IPO-headed Cofco leads China’s ‘friendly’ charge against west

China will compete with the rest of the world in a “very, very friendly way” as its corporations continue to buy up western food companies, the head of a state-owned grains trader has said.

Ning Gaoning, the chairman of Cofco, the Mengniu Dairy owner which last year paid US$3bn for a 51% stake in an agriculture joint-venture with Noble Group of Hong Kong, said he planned to transform his company into a publicly listed global major within the next three to five years. 

If that happened, Cofco will join a select stable of companies that dominate the global agricultural trend—namely the so-called “ABCD" quartet of companies of Archer Daniels Midland, Bunge, Cargill and Louis Dreyfus.

Global over local

"This should be not a Chinese, but a global company… The IPO will help us to achieve this standard,” said Ning at a conference in London.

Continued moves by Cofco and other predatory Chinese food companies to acquire international interests serve as final confirmation that the last vestiges of the country’s self-sufficiency policy, which was abandoned last year, have gone.

One of the most sacred tenets of China’s agricultural policy, grain self sufficiency has increasingly changed to grain imports as its population outpaces the ability to grow its own food.

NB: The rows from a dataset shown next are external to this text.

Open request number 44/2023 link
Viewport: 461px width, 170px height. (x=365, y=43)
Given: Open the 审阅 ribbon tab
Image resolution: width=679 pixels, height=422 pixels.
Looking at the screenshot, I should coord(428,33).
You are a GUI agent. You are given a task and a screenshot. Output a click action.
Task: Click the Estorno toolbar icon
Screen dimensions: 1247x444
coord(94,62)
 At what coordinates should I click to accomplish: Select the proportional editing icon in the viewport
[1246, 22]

In what is a “transformation period in China”, Ning said China’s agricultural imports would rise from around 120m tonnes to 200m tonnes in a decade as its people consumed more meat and milk.

Joining the club

[We’re] not going to be a company that only supplies China,” he said, adding that Cofco was planning to ship agricultural products to several countries.

Cofco’s ambitious plans will put it on a collision course with the dominant foreign agricultural commodity corporations that dominate global supply, like Archer Daniels Midland and Cargill.

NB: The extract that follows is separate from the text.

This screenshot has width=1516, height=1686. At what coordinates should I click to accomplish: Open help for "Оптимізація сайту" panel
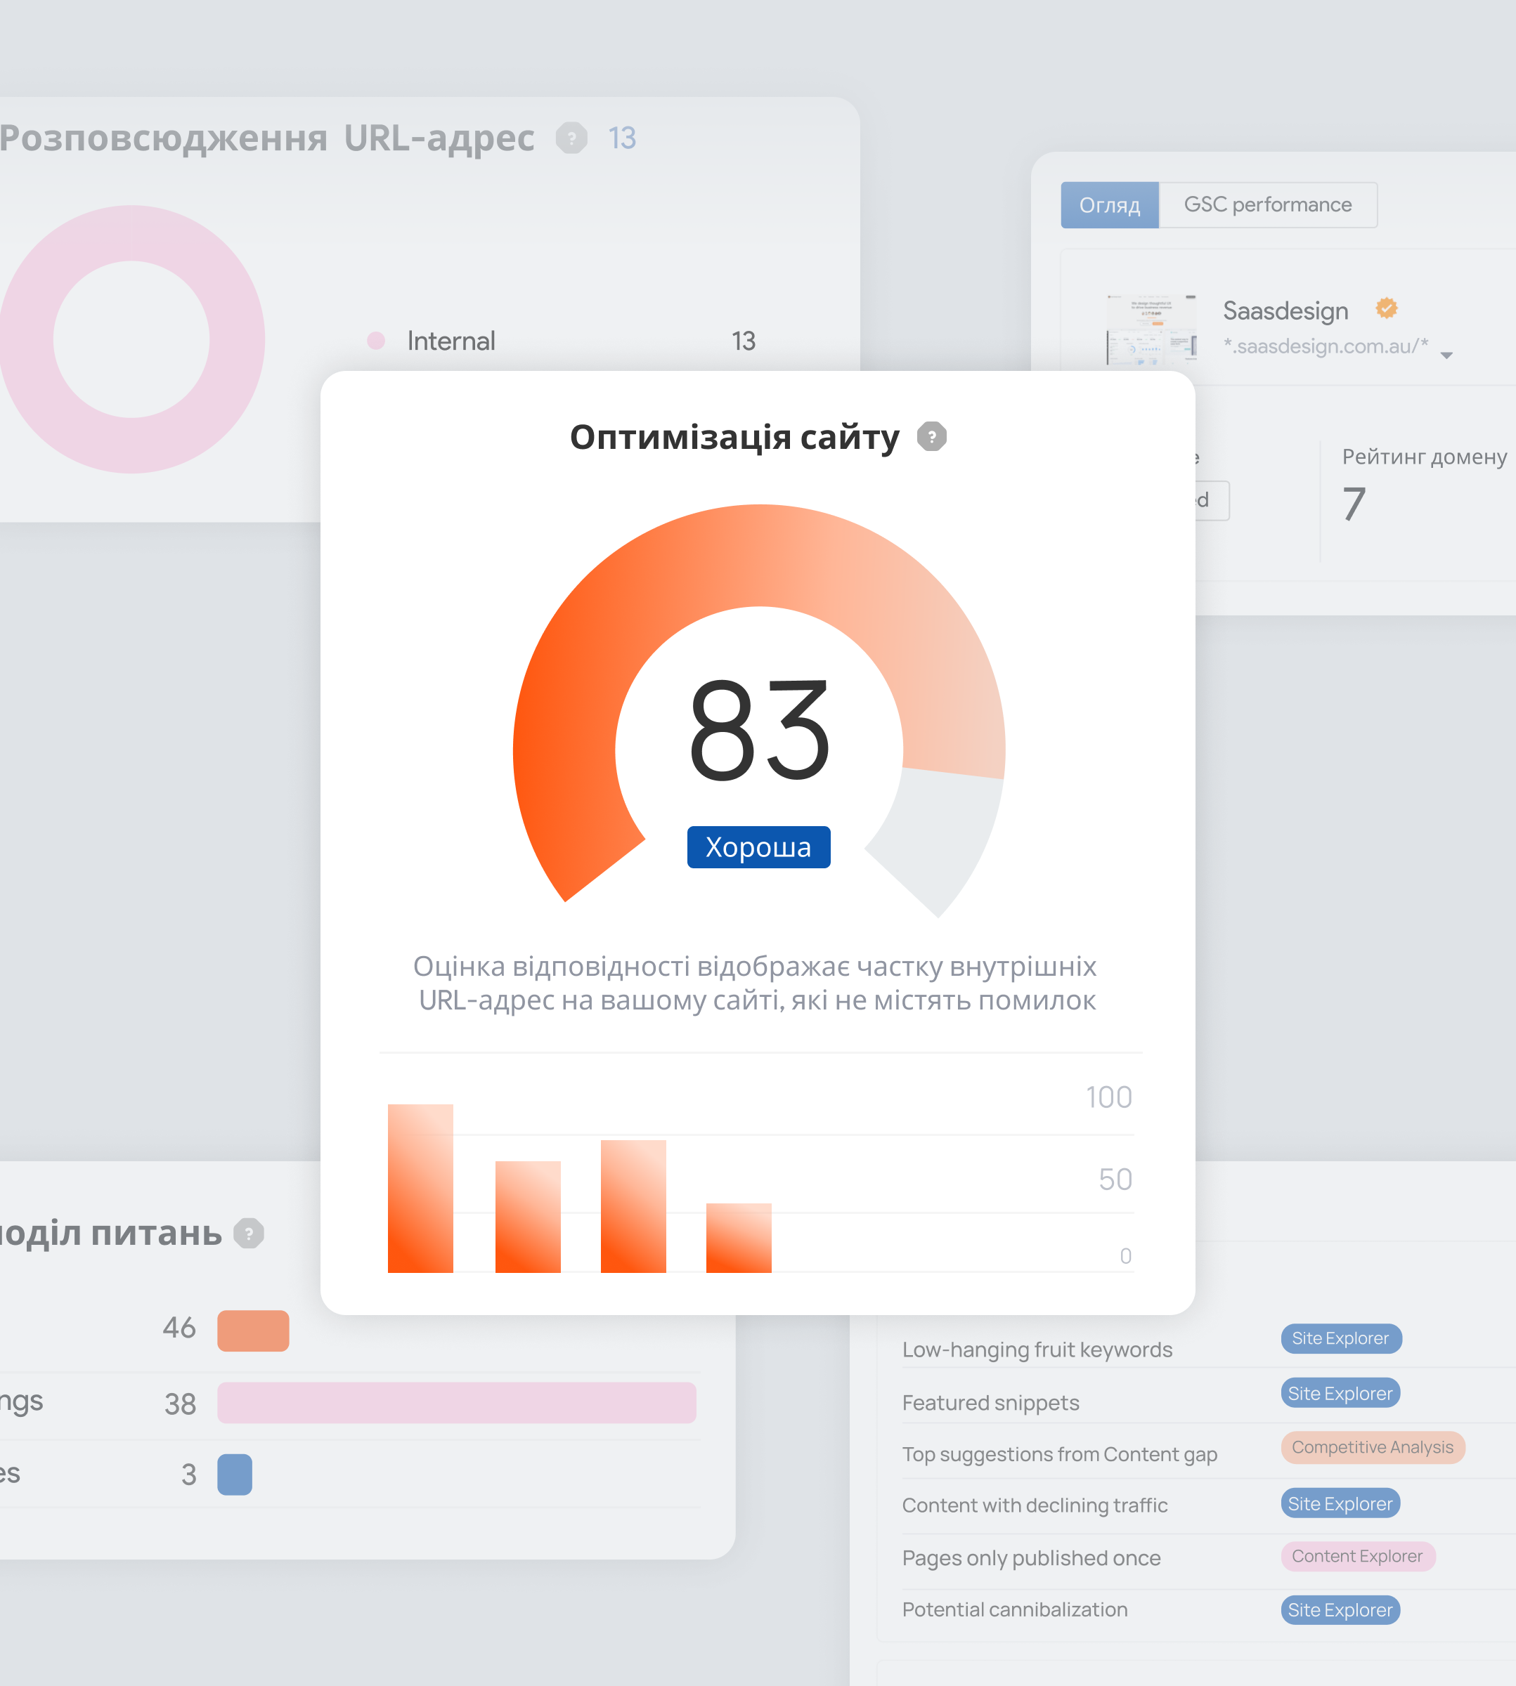point(932,437)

People ask me: are you going to be a buyer or a competitor in the future? I think we will co-operate, but sometimes we will compete. We will compete in a very, very friendly way,” said Ning.

Among Cofco’s ambitions is expansion in North America, Ning told Financial Times in a recent interview. “We need something there to be a so-called global value chain company,” he said.

Meanwhile, China's soybean imports are expected to grow faster than other products at around 5 percent a year or more, Ning said. China currently consumes around a quarter of global soybean output.